Hi there to you all I'm thinking of using 303 stainless for my cylinders (as it's readily at hand ) and use a two piece bronze piston fitted with PTFE rings (no gap )
Anybody tried this ???

Paul


----------



## SBWHART (Mar 4, 2009)

Paul

I'm using these two materials for my loco build but the other way round S303 piston, bronze cylinders, 

Cylinders have more machining on them so make them out of the material thats easy to machine i.e bronze.

Cheers

Stew


----------



## steamer (Mar 4, 2009)

Weldsol,

You need to allow for the thermal expansion of you teflon ring.

gap-less won't do it.  A lap type gap will though as I did on mine

Dave


----------



## Weldsol (Mar 4, 2009)

steamer  said:
			
		

> Weldsol,
> 
> You need to allow for the thermal expansion of you teflon ring.
> 
> ...



Hi Dave thanks for the reply, yes I did think about the expansion of the Teflon ring but what is the expansion rate of Teflon ?? . The other problem was the swelling of Teflon when oil gets to it The alternative was to machine the rings with a vee groove in the outer face to give a double lip seal and this would take up any expansion if by heat or oil.

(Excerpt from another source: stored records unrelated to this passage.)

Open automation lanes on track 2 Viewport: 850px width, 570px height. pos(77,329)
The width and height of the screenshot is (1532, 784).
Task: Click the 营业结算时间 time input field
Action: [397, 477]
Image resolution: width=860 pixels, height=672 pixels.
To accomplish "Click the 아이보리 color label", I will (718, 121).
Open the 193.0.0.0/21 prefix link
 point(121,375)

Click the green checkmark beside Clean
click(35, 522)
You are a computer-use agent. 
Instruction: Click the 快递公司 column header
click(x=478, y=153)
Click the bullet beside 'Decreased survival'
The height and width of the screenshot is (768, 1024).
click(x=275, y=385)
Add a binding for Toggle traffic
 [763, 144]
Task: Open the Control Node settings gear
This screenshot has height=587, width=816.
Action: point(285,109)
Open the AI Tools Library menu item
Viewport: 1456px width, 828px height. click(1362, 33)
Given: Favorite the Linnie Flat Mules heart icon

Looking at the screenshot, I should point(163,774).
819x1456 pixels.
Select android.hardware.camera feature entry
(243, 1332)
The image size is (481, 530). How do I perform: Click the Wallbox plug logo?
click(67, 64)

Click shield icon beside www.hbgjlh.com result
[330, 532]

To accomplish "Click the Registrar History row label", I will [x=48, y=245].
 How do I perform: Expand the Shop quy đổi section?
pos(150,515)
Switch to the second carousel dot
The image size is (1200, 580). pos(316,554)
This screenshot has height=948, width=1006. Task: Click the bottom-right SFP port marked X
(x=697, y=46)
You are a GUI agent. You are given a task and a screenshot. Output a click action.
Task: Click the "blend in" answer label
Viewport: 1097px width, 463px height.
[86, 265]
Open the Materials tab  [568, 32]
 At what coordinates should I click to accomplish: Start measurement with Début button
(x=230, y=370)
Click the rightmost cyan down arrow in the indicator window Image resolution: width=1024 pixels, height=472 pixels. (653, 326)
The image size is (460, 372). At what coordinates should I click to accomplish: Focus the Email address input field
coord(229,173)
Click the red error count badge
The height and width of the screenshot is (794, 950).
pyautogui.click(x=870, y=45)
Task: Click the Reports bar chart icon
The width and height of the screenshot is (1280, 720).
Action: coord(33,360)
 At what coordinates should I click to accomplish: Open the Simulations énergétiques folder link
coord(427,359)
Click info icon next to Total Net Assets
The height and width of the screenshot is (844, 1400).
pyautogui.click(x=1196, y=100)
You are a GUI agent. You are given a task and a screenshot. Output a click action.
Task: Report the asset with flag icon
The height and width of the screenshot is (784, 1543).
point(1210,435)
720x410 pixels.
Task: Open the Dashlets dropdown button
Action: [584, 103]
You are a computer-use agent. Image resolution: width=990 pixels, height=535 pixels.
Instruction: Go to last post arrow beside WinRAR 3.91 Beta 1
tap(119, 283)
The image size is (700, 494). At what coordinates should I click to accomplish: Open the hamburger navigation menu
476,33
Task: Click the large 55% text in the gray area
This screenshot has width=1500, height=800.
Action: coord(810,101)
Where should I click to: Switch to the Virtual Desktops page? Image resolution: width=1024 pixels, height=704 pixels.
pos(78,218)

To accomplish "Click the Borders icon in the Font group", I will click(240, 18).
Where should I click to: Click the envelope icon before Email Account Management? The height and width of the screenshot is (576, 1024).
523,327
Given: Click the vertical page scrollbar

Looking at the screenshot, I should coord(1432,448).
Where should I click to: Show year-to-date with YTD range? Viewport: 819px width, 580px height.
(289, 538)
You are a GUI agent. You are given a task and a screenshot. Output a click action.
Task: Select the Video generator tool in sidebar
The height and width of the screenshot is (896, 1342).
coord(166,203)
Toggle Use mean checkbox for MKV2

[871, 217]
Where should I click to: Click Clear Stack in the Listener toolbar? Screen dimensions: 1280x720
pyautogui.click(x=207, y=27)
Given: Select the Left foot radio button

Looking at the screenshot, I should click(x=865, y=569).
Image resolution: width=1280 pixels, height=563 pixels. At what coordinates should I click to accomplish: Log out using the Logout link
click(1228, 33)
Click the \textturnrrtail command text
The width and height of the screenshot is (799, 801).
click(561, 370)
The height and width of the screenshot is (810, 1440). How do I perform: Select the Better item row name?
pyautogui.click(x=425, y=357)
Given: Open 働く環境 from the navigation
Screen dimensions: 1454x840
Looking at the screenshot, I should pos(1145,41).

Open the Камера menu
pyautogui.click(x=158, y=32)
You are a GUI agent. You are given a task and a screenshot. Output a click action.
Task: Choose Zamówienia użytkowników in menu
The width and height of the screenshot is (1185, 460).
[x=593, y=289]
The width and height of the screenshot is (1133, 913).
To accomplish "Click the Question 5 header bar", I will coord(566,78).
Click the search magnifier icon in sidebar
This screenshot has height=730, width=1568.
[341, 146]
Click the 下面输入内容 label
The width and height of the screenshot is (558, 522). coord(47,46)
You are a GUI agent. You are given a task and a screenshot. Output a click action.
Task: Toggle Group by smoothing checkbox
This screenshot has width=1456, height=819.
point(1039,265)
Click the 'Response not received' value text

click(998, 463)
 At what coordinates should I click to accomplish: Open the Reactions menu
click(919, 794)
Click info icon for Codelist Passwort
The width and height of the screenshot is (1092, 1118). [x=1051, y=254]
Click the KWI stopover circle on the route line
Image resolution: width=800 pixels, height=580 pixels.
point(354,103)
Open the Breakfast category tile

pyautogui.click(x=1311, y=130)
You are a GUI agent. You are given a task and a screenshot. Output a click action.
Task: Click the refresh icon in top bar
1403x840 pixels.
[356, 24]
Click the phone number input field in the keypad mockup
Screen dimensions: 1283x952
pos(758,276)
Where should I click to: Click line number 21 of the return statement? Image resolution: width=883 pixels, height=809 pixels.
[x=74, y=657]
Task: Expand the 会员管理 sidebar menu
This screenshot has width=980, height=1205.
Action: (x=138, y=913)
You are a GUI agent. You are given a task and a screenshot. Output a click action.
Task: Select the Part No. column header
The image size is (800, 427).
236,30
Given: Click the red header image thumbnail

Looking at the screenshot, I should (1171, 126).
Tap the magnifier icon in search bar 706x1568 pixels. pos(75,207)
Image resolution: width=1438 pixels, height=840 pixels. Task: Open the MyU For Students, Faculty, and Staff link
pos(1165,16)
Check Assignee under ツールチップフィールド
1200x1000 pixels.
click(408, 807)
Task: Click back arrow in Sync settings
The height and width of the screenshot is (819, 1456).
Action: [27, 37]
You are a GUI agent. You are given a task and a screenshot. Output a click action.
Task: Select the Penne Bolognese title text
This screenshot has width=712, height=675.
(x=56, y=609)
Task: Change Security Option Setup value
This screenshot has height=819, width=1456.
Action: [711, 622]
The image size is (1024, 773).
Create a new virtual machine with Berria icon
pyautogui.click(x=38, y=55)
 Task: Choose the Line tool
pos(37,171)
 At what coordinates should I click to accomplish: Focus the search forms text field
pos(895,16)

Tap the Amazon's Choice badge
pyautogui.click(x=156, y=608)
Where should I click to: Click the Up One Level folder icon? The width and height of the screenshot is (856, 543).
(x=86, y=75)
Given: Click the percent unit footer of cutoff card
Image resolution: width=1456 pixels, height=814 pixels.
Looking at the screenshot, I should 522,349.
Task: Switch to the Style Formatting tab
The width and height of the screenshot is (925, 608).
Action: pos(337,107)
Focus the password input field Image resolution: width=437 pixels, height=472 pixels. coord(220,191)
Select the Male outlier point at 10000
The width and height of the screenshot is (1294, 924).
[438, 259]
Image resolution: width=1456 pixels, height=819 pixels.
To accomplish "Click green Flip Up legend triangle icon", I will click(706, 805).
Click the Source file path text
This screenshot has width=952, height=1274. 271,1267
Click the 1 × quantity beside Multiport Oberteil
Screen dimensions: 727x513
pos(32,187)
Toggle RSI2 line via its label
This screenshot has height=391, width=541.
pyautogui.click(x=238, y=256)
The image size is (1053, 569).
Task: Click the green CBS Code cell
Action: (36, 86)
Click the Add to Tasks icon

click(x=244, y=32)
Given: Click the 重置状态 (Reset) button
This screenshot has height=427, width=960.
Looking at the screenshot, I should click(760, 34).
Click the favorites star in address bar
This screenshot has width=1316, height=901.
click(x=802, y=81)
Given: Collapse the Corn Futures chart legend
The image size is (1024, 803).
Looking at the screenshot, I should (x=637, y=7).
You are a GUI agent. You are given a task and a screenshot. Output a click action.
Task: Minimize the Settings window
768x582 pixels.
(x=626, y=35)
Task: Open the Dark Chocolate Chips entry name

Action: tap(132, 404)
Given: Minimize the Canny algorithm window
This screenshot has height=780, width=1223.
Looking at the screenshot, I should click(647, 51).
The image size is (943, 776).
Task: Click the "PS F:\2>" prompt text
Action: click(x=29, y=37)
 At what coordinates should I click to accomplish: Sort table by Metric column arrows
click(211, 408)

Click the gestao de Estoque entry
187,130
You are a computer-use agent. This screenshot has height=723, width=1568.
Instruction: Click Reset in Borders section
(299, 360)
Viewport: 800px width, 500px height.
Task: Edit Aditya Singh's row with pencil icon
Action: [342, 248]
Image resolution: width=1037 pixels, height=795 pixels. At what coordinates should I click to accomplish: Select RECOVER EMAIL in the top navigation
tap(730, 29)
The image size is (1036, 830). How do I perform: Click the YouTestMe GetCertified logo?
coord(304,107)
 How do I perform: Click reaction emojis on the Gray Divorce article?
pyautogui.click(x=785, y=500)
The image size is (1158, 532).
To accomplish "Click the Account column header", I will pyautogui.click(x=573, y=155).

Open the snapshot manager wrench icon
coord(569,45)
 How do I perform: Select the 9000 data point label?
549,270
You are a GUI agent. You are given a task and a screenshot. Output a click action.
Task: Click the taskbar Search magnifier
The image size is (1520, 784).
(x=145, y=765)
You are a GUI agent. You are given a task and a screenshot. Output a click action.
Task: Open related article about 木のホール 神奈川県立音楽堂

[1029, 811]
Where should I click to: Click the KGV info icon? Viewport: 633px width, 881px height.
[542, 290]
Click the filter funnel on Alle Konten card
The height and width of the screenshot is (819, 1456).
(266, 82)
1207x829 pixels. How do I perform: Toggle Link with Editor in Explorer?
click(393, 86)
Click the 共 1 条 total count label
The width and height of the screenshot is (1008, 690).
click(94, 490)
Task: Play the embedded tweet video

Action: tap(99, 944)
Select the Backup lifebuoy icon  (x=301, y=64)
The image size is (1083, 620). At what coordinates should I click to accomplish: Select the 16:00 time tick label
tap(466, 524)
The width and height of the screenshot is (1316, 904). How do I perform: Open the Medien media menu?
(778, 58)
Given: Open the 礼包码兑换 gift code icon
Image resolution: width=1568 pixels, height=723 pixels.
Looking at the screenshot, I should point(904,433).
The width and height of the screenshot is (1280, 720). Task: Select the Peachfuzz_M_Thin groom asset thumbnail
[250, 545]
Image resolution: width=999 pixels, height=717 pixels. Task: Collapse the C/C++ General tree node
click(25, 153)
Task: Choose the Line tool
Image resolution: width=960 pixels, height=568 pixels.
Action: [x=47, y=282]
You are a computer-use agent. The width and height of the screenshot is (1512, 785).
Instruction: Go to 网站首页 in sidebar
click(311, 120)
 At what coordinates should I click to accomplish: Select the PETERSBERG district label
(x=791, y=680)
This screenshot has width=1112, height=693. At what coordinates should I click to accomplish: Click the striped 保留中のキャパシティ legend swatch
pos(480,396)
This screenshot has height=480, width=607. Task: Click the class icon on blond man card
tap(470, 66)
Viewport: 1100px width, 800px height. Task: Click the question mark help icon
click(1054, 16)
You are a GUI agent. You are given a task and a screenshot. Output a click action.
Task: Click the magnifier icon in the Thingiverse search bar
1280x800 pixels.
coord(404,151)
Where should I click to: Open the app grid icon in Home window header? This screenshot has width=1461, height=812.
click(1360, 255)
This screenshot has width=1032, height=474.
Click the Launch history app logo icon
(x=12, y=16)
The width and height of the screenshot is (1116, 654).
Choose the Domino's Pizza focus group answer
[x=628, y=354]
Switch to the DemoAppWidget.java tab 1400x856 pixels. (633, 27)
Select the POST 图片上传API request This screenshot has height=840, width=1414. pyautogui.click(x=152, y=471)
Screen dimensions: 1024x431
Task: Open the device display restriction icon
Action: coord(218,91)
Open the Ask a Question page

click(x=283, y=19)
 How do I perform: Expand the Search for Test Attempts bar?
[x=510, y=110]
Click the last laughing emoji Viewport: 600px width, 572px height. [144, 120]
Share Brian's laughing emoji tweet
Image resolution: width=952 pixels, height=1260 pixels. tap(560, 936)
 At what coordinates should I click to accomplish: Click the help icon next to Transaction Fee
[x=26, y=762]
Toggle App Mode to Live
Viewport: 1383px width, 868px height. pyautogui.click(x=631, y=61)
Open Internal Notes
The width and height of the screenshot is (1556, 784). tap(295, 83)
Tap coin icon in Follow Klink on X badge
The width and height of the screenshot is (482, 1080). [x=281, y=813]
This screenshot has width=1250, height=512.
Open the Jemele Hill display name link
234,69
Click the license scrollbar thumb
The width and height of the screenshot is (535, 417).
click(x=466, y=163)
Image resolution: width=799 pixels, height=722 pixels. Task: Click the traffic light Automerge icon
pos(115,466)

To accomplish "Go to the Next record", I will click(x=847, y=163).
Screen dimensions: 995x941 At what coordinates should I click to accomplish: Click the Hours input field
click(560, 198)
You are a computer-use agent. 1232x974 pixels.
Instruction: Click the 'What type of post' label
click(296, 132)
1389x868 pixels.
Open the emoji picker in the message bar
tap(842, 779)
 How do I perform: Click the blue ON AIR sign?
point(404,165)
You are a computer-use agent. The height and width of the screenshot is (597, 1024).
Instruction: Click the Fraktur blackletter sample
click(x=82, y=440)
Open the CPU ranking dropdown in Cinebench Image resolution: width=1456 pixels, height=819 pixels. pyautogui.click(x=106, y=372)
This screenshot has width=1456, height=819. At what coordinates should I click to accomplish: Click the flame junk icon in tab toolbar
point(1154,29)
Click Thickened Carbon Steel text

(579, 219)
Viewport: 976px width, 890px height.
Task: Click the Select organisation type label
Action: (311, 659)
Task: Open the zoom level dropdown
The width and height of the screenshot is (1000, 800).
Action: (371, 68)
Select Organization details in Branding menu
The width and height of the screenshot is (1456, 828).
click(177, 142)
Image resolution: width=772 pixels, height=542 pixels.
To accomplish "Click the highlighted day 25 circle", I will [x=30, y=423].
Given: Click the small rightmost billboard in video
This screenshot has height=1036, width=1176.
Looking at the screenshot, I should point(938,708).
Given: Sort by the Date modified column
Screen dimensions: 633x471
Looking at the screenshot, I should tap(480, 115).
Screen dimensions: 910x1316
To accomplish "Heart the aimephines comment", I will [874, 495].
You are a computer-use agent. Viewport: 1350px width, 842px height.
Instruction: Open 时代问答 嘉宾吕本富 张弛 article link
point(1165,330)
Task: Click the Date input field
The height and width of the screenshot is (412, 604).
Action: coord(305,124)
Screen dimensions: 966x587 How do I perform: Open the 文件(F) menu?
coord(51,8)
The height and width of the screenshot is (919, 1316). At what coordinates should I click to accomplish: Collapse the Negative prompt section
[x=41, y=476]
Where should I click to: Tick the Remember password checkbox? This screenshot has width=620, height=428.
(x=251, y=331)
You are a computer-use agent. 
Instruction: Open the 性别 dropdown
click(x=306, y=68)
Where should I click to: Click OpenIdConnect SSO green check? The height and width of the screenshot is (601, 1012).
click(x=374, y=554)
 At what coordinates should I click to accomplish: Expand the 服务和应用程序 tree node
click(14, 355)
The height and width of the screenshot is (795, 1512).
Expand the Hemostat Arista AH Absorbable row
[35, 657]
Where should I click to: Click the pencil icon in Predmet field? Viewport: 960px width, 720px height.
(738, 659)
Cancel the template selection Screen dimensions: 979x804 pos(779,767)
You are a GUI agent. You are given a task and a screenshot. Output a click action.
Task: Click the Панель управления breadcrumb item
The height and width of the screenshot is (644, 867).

If this fails then I still have the choice of a lap type gap
Paul


----------



## radfordc (Mar 4, 2009)

PM Research, Inc ( http://www.pmresearchinc.com/ ) sells steam engine kits with aluminum cylinders, brass pistons and teflon piston rings. Mine runs great.

Charlie


----------



## steamer (Mar 4, 2009)

Weldsol,

By lap joint I mean the following:







To make it you make the ring purposely oversize and mill two slots offset from center. These slots interset at mid ring. Cut the ring where the corners meet and now you have a lap joint when the ring goes into the bore.

To size the ring before the cut lap, I use the following formula.

Dmachine = (Width of lap + clearance / Pi ) + D piston 

So with a 1.00 inch diameter piston with .09" lap+ .010 clearance, the calculated machined diameter (Dmachine) would be

Dmachine = ( .100 / Pi ) + 1.00

Dmachine = .0318 + 1.000 = 1.0318

So machine a ring 1.031" diameter and cut the .100 wide slots in the compressed state

The ring will fit rather well with about .01 clearance on the lap for expansion.

For running on air, .01 should do, but for steam, you will need more.

Here's the material properties of teflon
http://www.matweb.com/search/DataSheet.aspx?MatGUID=4d14eac958e5401a8fd152e1261b6843&ckck=1

CTE is something like 100 microinches / inch / F 

That's alot!

Adjust accordingly!

Dave


----------